Page excerpt>
Strange how this comment looped through my head during my time at Newport's. I never expected that the famous waterhole in the middle of the dining-room floor would become a metaphor for my experience, but it did.

That brick-lined puncture in the earth was once an artesian well feeding a brewery. The building dates to the late 1880s, when it was constructed as the Dallas Brewery and Bottling Works, the first such operation in the area. In 1918, the building was converted into the Grain Juice Co., which produced a non-alcoholic beer substitute called Graino during Prohibition. The company went broke in 1926, which raises a question: Who was buying Graino in sufficient quantities to keep the company afloat for eight years?

It wasn't until 1983, during renovation of the old brewery, that the well was discovered beneath the concrete floor. Divers were dispatched. They found smooth brick walls and another 12-foot well in the center of the hole. There was seemingly no current and no source for the fresh water. Later it was discovered that the well was fed by a spring, once very active. Today, the well allows only seepage of water in and out, with the level varying roughly six feet per year, corresponding to the Dallas water table.

And this is what those waiters were diving into in the midst of Dallas' summer swelter. Our server says that if you look close at the railings, you can see the abrasions in the paint where ropes were slung and then dropped into the hole to fish out the service personnel. So we did, and we found a few scuffs on the railing behind the wooden platform near the back of the well that holds an old model ship. The ship came from Copenhagen, from a seamen's chapel where seafarers prayed for safety before setting sail.

Some praying would have been in order for those diving servers. The water is black and covered with what looked like a film of some kind. Maybe it was just how the light swept across, but who knows? You don't know where that seepage has been, or what's been in it.

At the start of my first visit, I didn't let my companion's comment worry me or reinforce some frightening metaphor, because the service was so good. Our server was crisp, professional, and thoughtful, and he noticed potential inconveniences before we did. Here's another reason: The tri-level dining room, with its old brick walls, roughened wood-plank floors, the thick scent of smoke--not to mention the oddity of that huge hole in the ground--was so inviting.

And the menu, while it wasn't startling, seemed fine. OK, maybe a little lazy. Lobster-crawfish bisque was adequate, not strikingly clean and harmonious with a sea-washed surge, but the flavor was good--just not what it could have been. But crawfish-spinach spring rolls with a housemade barbecue sauce lumbered. Cut in four pieces, the cakey, deep-fried rolls had a coating that was corn-dog thick and reminiscent of a hushpuppy. A dry one. This thick coating and the sweetly pungent, viscous barbecue sauce made the rolls seem clumsy. Spring rolls connote lightness, freshness, and agility. This preparation was the opposite, though the side of spicy cucumber relish sparked and stimulated the palate in a way those rolls could only hope to.

Data segment>
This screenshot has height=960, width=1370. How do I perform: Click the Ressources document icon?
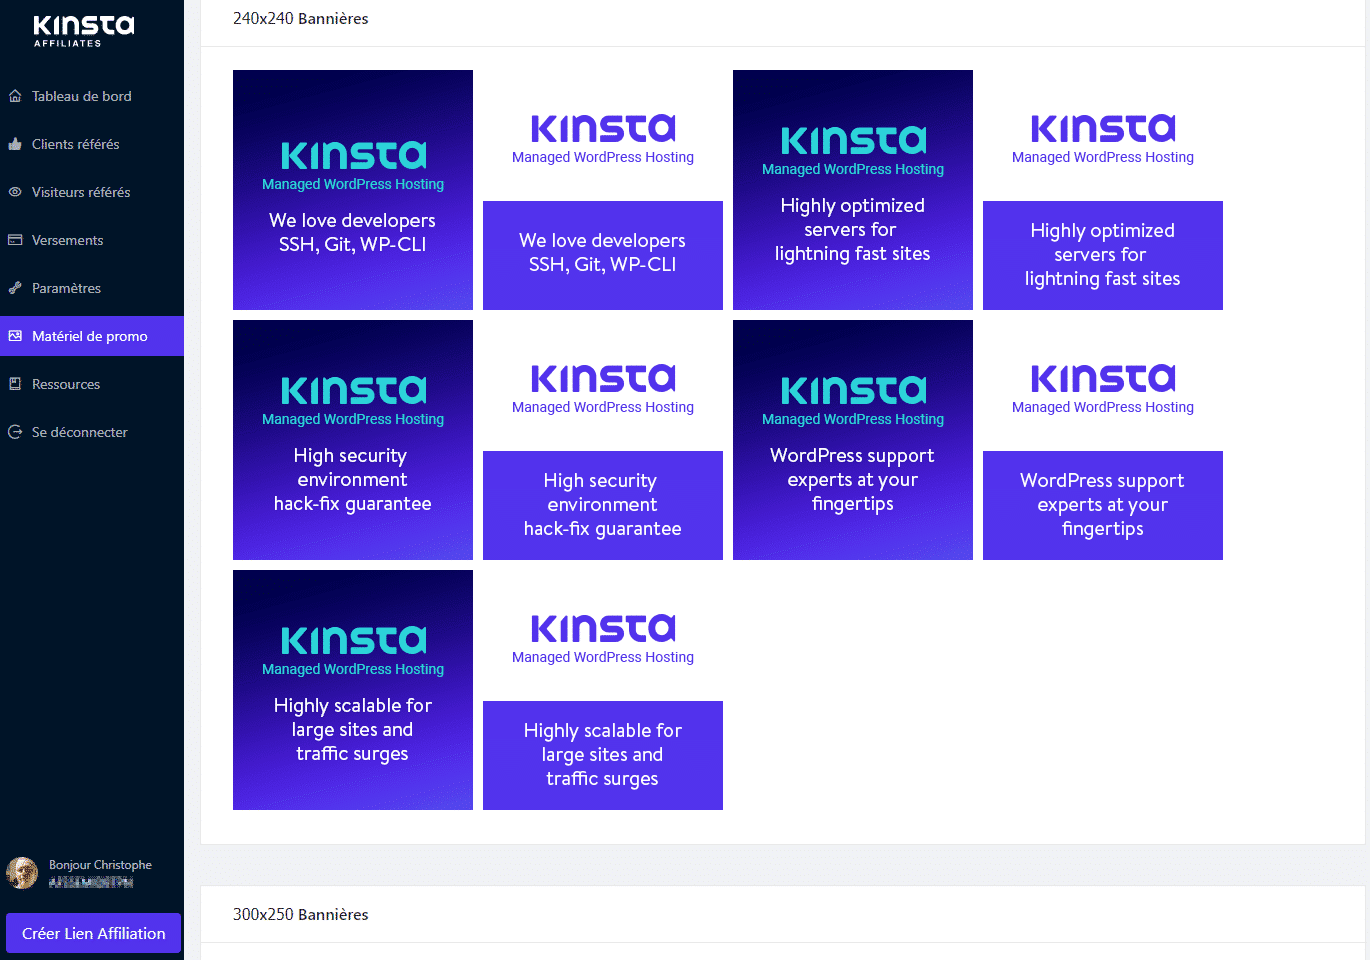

What is being asked> Reproduce the restaurant review word for word, everything from "That brick-lined puncture" down to "for eight years?". Draw solely on the restaurant review, not on the listing.

Expected answer>
That brick-lined puncture in the earth was once an artesian well feeding a brewery. The building dates to the late 1880s, when it was constructed as the Dallas Brewery and Bottling Works, the first such operation in the area. In 1918, the building was converted into the Grain Juice Co., which produced a non-alcoholic beer substitute called Graino during Prohibition. The company went broke in 1926, which raises a question: Who was buying Graino in sufficient quantities to keep the company afloat for eight years?